### Task directions
Because the lines must stay identical, write out the data without changing anything.

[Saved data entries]
*** Block opens ***
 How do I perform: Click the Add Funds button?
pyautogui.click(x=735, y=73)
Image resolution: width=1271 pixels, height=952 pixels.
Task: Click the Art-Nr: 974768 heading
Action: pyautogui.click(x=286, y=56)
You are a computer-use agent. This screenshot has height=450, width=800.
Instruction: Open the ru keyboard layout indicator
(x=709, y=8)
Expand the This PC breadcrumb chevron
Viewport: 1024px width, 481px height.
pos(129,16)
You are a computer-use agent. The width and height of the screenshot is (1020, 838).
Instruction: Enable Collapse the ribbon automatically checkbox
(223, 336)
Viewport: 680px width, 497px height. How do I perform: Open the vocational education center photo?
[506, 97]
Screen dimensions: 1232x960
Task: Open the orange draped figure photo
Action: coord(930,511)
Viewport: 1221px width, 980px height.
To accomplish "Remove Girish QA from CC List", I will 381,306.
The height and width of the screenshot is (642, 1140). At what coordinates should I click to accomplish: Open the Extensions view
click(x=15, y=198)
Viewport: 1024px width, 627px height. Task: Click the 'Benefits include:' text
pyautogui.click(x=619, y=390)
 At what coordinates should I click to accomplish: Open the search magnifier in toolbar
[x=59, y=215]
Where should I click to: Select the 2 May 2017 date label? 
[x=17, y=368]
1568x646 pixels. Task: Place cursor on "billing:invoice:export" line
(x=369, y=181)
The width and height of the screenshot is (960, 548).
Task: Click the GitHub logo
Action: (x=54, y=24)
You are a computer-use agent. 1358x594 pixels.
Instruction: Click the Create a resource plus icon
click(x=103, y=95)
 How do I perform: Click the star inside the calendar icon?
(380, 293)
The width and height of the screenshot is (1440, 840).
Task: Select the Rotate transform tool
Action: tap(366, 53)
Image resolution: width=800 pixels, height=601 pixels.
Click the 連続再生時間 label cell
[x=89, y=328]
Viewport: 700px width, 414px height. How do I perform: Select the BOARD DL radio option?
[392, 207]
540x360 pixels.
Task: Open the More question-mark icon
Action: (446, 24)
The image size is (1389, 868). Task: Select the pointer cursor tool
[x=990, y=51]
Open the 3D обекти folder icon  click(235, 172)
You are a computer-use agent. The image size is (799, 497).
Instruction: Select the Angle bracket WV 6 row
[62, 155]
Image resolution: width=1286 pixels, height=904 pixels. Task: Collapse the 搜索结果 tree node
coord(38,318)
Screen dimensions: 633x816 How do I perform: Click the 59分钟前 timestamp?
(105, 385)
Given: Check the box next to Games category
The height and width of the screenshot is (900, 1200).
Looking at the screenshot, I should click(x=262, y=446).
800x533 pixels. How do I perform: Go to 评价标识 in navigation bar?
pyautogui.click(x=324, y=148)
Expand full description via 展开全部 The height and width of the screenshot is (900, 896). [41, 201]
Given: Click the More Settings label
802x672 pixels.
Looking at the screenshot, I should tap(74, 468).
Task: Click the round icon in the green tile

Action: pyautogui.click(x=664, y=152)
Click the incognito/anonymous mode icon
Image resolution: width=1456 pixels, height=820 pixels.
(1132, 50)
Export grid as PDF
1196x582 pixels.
*** Block closes ***
### Written answer
 How do I perform: Click the Add Funds button?
pyautogui.click(x=735, y=73)
Image resolution: width=1271 pixels, height=952 pixels.
Task: Click the Art-Nr: 974768 heading
Action: pyautogui.click(x=286, y=56)
You are a computer-use agent. This screenshot has height=450, width=800.
Instruction: Open the ru keyboard layout indicator
(x=709, y=8)
Expand the This PC breadcrumb chevron
Viewport: 1024px width, 481px height.
pos(129,16)
You are a computer-use agent. The width and height of the screenshot is (1020, 838).
Instruction: Enable Collapse the ribbon automatically checkbox
(223, 336)
Viewport: 680px width, 497px height. How do I perform: Open the vocational education center photo?
[506, 97]
Screen dimensions: 1232x960
Task: Open the orange draped figure photo
Action: coord(930,511)
Viewport: 1221px width, 980px height.
To accomplish "Remove Girish QA from CC List", I will 381,306.
The height and width of the screenshot is (642, 1140). At what coordinates should I click to accomplish: Open the Extensions view
click(x=15, y=198)
Viewport: 1024px width, 627px height. Task: Click the 'Benefits include:' text
pyautogui.click(x=619, y=390)
 At what coordinates should I click to accomplish: Open the search magnifier in toolbar
[x=59, y=215]
Where should I click to: Select the 2 May 2017 date label? 
[x=17, y=368]
1568x646 pixels. Task: Place cursor on "billing:invoice:export" line
(x=369, y=181)
The width and height of the screenshot is (960, 548).
Task: Click the GitHub logo
Action: (x=54, y=24)
You are a computer-use agent. 1358x594 pixels.
Instruction: Click the Create a resource plus icon
click(x=103, y=95)
 How do I perform: Click the star inside the calendar icon?
(380, 293)
The width and height of the screenshot is (1440, 840).
Task: Select the Rotate transform tool
Action: tap(366, 53)
Image resolution: width=800 pixels, height=601 pixels.
Click the 連続再生時間 label cell
[x=89, y=328]
Viewport: 700px width, 414px height. How do I perform: Select the BOARD DL radio option?
[392, 207]
540x360 pixels.
Task: Open the More question-mark icon
Action: (446, 24)
The image size is (1389, 868). Task: Select the pointer cursor tool
[x=990, y=51]
Open the 3D обекти folder icon  click(235, 172)
You are a computer-use agent. The image size is (799, 497).
Instruction: Select the Angle bracket WV 6 row
[62, 155]
Image resolution: width=1286 pixels, height=904 pixels. Task: Collapse the 搜索结果 tree node
coord(38,318)
Screen dimensions: 633x816 How do I perform: Click the 59分钟前 timestamp?
(105, 385)
Given: Check the box next to Games category
The height and width of the screenshot is (900, 1200).
Looking at the screenshot, I should click(x=262, y=446).
800x533 pixels. How do I perform: Go to 评价标识 in navigation bar?
pyautogui.click(x=324, y=148)
Expand full description via 展开全部 The height and width of the screenshot is (900, 896). [41, 201]
Given: Click the More Settings label
802x672 pixels.
Looking at the screenshot, I should tap(74, 468).
Task: Click the round icon in the green tile

Action: pyautogui.click(x=664, y=152)
Click the incognito/anonymous mode icon
Image resolution: width=1456 pixels, height=820 pixels.
(1132, 50)
Export grid as PDF
1196x582 pixels.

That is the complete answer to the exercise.